Après l'appel à un nouveau "Front populaire", retour sur "l'immense espoir" suscité en 1936

Après plusieurs heures de négociations, les différents partis de gauche ont emboîté le pas à l'appel de François Ruffin (LFI) et lancé lundi soir une union des gauches et la "constitution d'un nouveau front populaire", dans le cadre des élections législatives anticipées. La formule fait référence à la coalition, qui en 1936, avait permis à la gauche de l'emporter sous l'égide de Léon Blum. Mais en quoi a-t-elle consisté ? Petit rappel historique.

"Je le dis avec gravité, avec responsabilité, il nous faut une gauche unie, il faut arrêter les conneries.
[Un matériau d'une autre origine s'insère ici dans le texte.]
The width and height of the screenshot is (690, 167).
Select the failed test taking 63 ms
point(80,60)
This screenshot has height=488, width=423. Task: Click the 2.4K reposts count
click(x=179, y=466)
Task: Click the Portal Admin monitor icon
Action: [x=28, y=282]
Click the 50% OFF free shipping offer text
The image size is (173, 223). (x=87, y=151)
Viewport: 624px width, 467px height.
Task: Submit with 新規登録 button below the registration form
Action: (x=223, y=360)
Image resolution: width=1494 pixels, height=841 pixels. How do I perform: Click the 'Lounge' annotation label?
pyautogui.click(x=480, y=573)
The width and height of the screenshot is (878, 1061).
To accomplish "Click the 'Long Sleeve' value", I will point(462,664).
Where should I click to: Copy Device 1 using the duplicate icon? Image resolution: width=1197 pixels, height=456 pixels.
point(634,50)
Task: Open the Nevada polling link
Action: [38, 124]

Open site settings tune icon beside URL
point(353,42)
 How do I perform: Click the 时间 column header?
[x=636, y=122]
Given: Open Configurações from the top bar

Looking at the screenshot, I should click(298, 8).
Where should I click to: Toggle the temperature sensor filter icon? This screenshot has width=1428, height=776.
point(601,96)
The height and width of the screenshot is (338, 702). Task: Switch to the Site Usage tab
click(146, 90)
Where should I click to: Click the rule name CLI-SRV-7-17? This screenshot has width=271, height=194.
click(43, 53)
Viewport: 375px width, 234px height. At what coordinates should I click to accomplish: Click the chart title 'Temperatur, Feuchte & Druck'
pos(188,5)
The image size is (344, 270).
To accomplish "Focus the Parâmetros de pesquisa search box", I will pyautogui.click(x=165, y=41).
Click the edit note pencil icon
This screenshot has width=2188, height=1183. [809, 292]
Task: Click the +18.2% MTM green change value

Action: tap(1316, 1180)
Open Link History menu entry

C'est le seul moyen aujourd'hui de faire front au Rassemblement national. Et j'en appelle dès ce soir Marine Tondelier, Olivier Faure, Fabien Roussel, Manuel Bompard pour qu'on se range derrière une bannière commune : une bannière Front populaire".

Sans attendre l'allocution présidentielle annonçant la dissolution de l'Assemblée nationale, le député de la France insoumise François Ruffin a appelé, dimanche 9 juin, à un rassemblement de la gauche face à l'extrême droite. Pour ce faire, il a invoqué "l'histoire de notre pays" et le souvenir du Front populaire, cette coalition qui avait permis à la gauche de prendre le pouvoir en 1936.

Cette convocation du passé n'a pas été choisie par hasard. "Cela renvoie à une référence légendaire de la gauche. Cela joue sur un réflexe d'unité et d'adhésion", résume ainsi Jean Vigreux, professeur d'histoire contemporaine à l'université de Bourgogne.